New York City Passes Salary History Legislation
Posted: April 12, 2017
Move over ban the box – a new legislative trend has arrived as 2017 appears poised to be the year of salary history legislation. On April 5, the New York City Council approved and sent Int. 1253-2016 to the Mayor’s desk for signature. The law will take effect 180 days after being signed. Under the bill, it is an unlawful discriminatory practice for an employer, employment agency or employee or agent of the employer to inquire about the applicant’s salary history or to rely on the applicant’s salary history in determining the salary, benefits or other compensation during the hiring process. “To inquire” is defined broadly:
To communicate any question or statement to an applicant, an applicant’s current or prior employer, or a current or former employee or agent of the applicant’s current or prior employer, in writing or otherwise, for the purpose of obtaining an applicant’s salary history, or to conduct a search of publicly available records or reports for the purpose of obtaining an applicant’s salary history, but does not include informing the applicant in writing or otherwise about the position’s proposed or anticipated salary or salary range.The bill defines salary history to include “the applicant’s current or prior wage, benefits or other compensation.” Salary history does not include “any objective measure of the applicant’s productivity such as revenue, sales, or other production reports.” However, employers may discuss the applicant’s expectations regarding salary, benefits or other compensation including any compensation that an applicant may forfeit or have cancelled by leavening their current employer.
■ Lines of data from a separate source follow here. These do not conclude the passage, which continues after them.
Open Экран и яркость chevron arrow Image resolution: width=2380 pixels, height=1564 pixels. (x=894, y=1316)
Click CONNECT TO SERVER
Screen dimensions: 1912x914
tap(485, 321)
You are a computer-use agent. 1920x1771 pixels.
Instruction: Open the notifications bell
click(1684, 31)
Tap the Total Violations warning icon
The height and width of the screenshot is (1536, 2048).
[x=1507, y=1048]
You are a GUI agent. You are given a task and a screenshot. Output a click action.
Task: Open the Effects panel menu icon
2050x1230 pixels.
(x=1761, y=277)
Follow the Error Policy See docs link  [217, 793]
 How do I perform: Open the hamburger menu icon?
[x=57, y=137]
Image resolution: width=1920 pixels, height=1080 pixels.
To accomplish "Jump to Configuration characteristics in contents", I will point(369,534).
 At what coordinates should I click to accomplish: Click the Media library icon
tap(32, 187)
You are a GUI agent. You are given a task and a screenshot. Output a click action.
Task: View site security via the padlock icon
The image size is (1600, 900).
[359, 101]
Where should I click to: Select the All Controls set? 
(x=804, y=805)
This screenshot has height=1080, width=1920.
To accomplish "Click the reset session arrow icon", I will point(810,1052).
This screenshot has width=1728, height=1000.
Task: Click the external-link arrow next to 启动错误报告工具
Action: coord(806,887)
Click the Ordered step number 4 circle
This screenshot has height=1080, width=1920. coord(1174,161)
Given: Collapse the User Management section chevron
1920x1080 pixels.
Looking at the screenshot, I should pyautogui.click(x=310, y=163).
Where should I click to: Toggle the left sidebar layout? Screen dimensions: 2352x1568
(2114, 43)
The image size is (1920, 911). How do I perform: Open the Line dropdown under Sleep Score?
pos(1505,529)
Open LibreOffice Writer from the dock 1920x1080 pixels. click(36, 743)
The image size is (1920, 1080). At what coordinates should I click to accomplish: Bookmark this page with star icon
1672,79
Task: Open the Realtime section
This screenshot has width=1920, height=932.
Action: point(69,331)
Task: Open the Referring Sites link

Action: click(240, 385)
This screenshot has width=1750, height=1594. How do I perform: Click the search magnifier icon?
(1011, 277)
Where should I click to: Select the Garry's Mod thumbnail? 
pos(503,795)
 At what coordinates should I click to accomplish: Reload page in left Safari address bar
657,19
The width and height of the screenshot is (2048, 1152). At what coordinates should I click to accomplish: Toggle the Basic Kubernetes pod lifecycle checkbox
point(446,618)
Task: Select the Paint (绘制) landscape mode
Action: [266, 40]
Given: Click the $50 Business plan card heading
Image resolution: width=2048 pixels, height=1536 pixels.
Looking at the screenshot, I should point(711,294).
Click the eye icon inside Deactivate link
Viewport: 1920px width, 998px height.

Additionally, an employer may consider salary history if an applicant voluntarily discloses that information. There are several exceptions under the law including any actions taken pursuant to a local, state or federal law that specifically authorizes disclosure or verification of salary history information, and current employees looking to be transferred or promoted. Further, the law does not apply to any attempt by an employer, employment agency or employee or agent of the employer to verify any non-salary related information (including via a background check). If the background check discloses the applicant’s salary history, the employer cannot then rely on that information to determine the salary, benefits or other compensation during the hiring process. New York City joins Philadelphia and Massachusetts which have already taken the step to prohibit salary history inquiries. Similar legislation is pending in several jurisdictions including Washington, Connecticut, New York (state), Maryland and Oregon.